Um exemplo de uso do recurso está na Orentt Medical, empresa recém chegada no mercado brasileiro que conta com ajuda da tecnologia de realidade aumentada na medicina. Para garantir a imersão completa do seu público-alvo, a trabalhará com recursos de realidade virtual e realidade aumentada, além de começar a estudar a possibilidade de incluir o metaverso em seus projetos.  

Homem trabaha em modelo tridimensional usando realidade aumentada.
Homem trabaha em modelo tridimensional usando óculos de realidade aumentada.

Tecnologia na medicina

“Nosso maior diferencial está relacionado a trazer o ensino interdisciplinar, entre especialidades diferentes.
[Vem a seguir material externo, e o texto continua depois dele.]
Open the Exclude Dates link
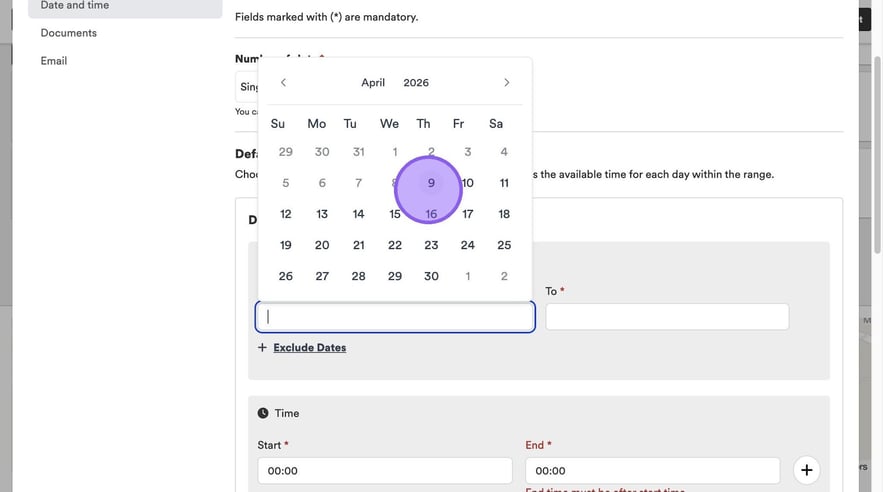 [310, 348]
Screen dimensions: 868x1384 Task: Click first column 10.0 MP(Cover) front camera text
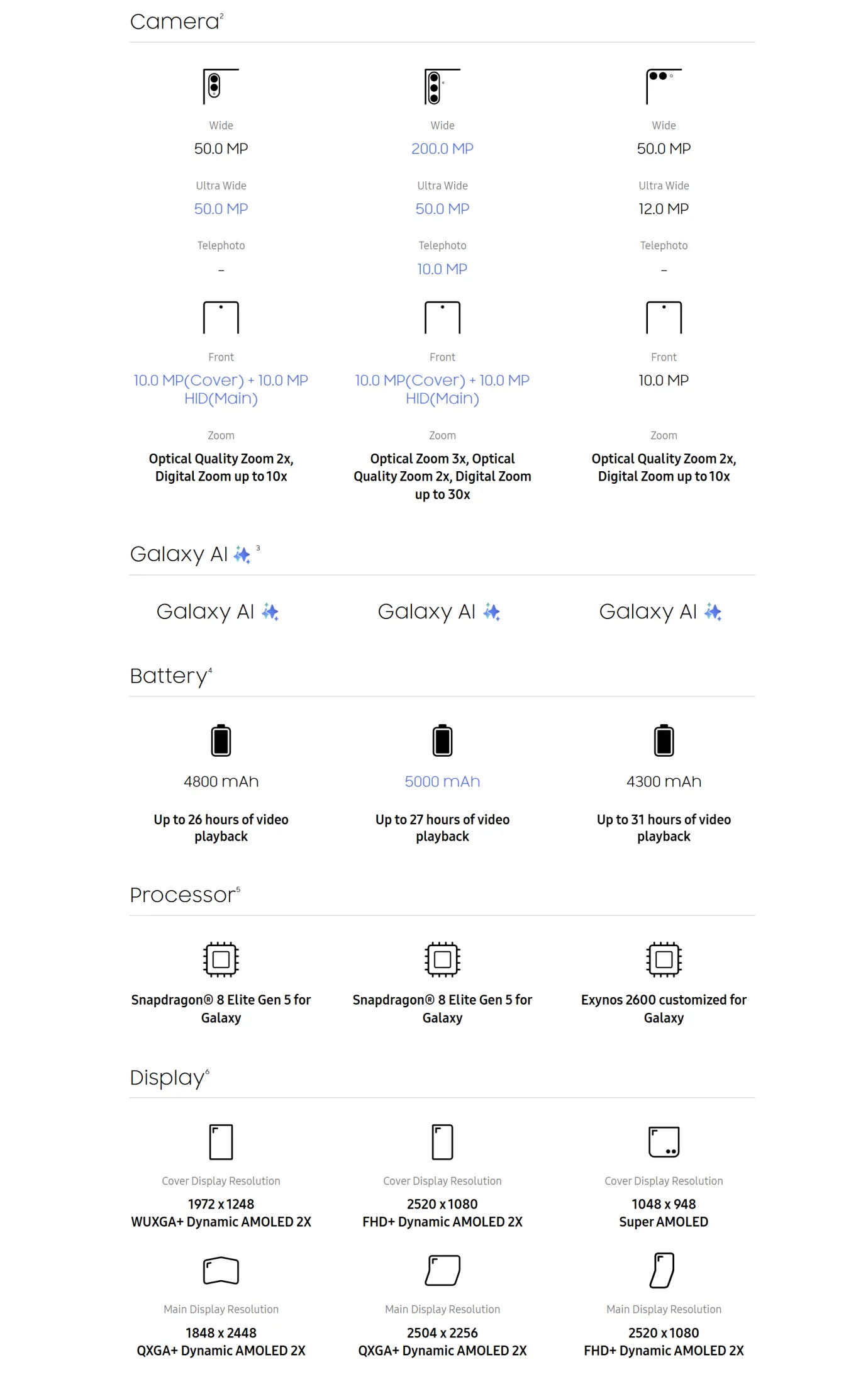(189, 381)
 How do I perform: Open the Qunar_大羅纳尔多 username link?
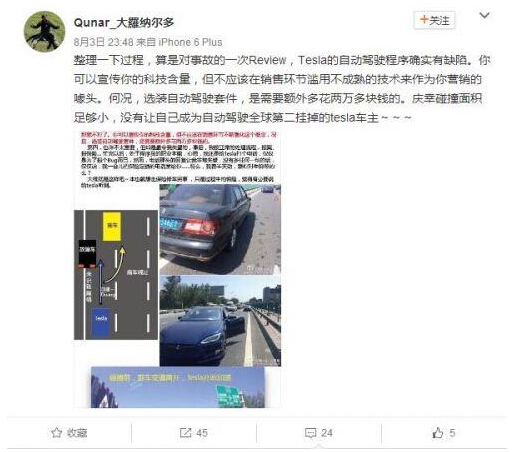pos(124,23)
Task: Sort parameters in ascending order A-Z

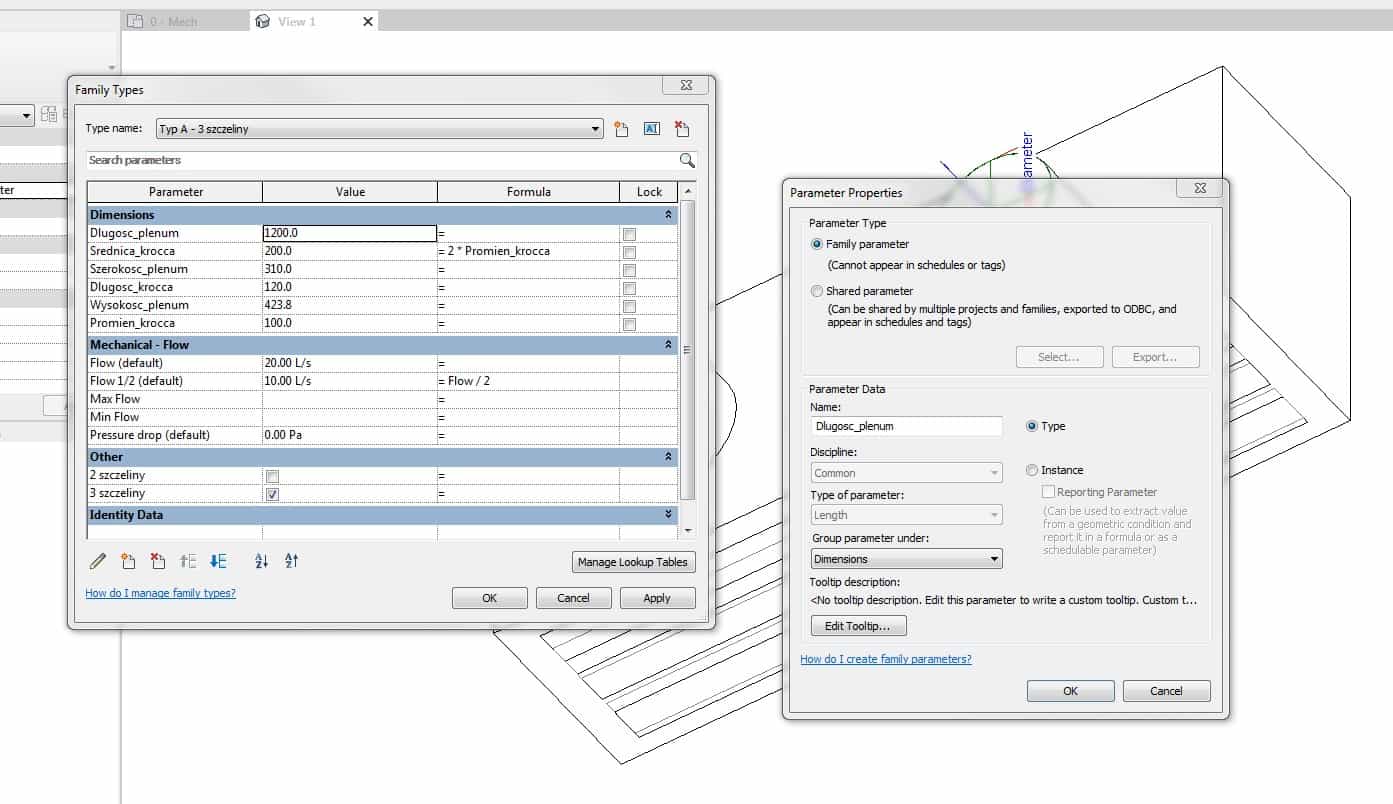Action: [262, 562]
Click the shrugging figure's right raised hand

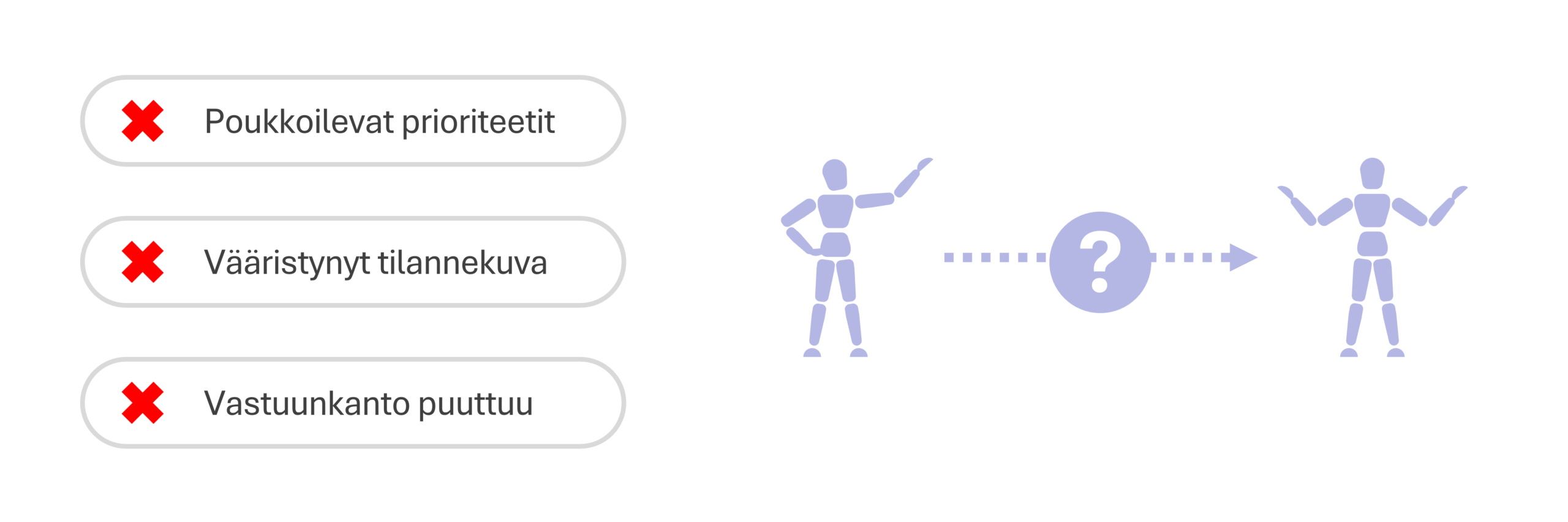[1459, 192]
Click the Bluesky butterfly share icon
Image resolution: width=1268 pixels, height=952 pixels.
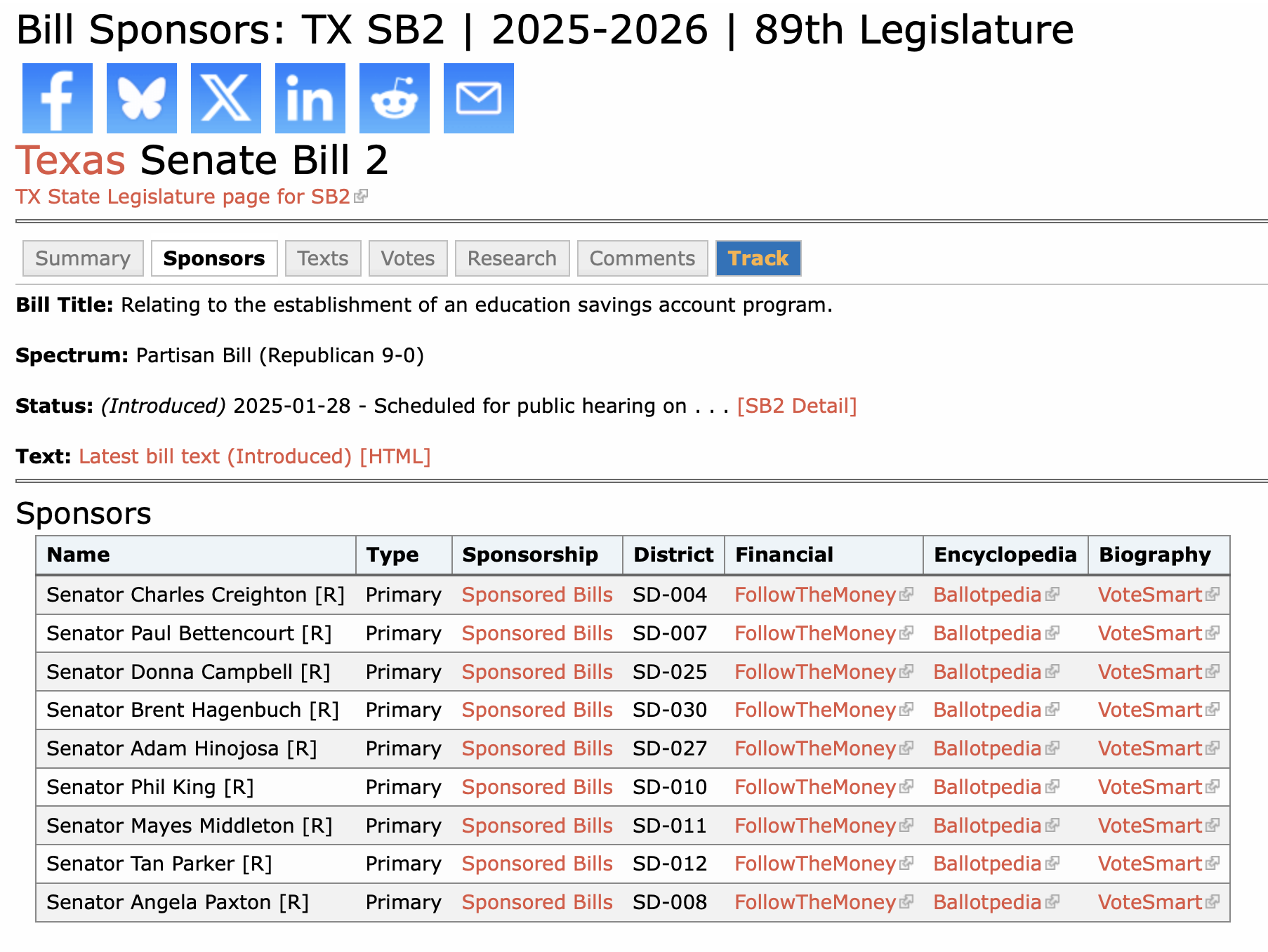click(x=142, y=98)
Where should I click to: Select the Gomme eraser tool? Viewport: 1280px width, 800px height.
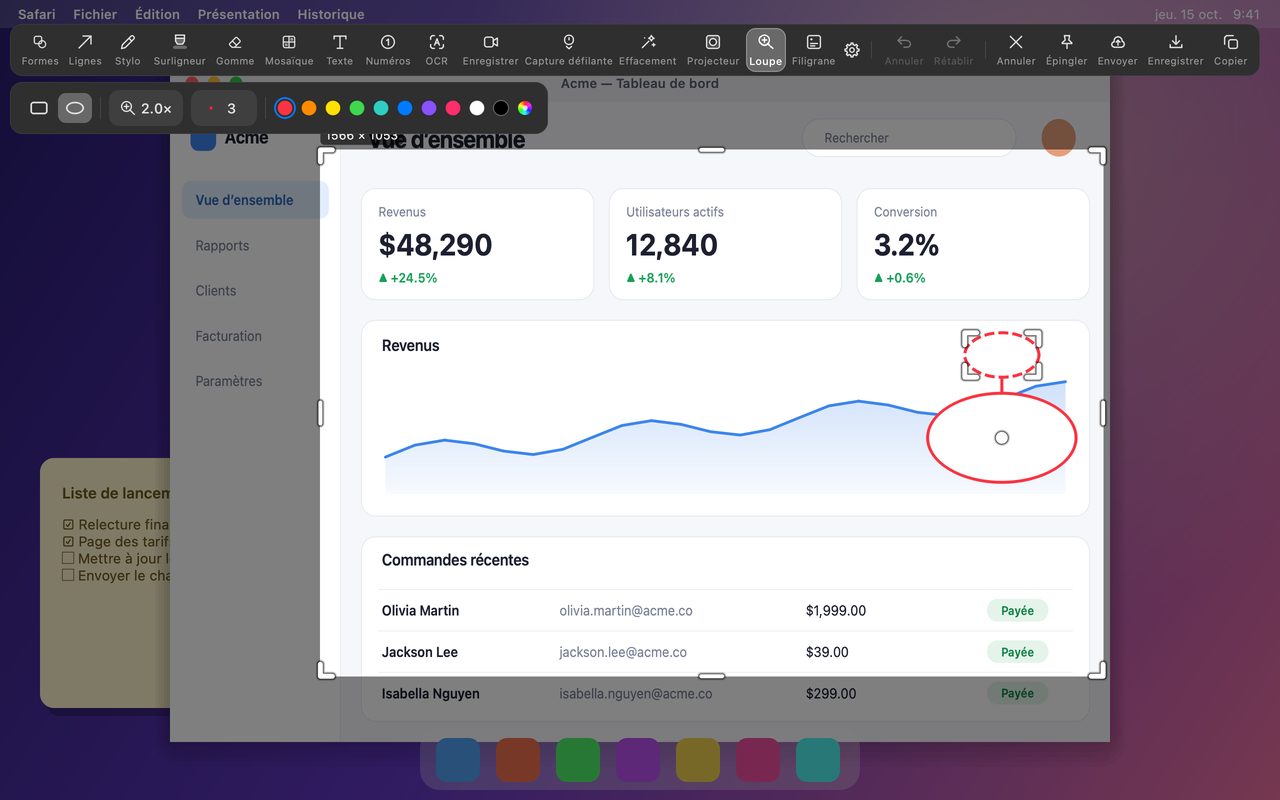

Trazendo atividades únicas e exclusivas para contribuir para o legado da educação médica do Brasil”, contou em entrevista exclusiva ao Olhar Digital, a fundadora e sócia-diretora da Orentt Medical, Valéria Ribeiro.  

A fundadora da empresa relata que as tecnologias de realidade aumentada e virtual já são necessidades latentes da atualidade. Ribeiro utiliza o exemplo das cirurgias robóticas, que foram recentemente regulamentadas pelo Conselho de Medicina do Brasil.  

Entre os objetos utilizados por médicos com realidade aumentada estão inclusos smartphones, câmeras, óculos inteligentes e até mesmo capacetes com interfaces completas. Integrando isso com as cirurgias robóticas, aprovadas recentemente no Brasil, é possível realizar procedimentos com muito mais agilidade e precisão.

Ao ser questionada sobre a importância da tecnologia na medicina, Valéria Ribeiro apontou que a telemedicina é uma realidade, assim como a cirurgia robótica, mas ainda é necessário investir mais nos recursos tecnológicos. “O mercado acaba fazendo mais do mesmo”, lamentou.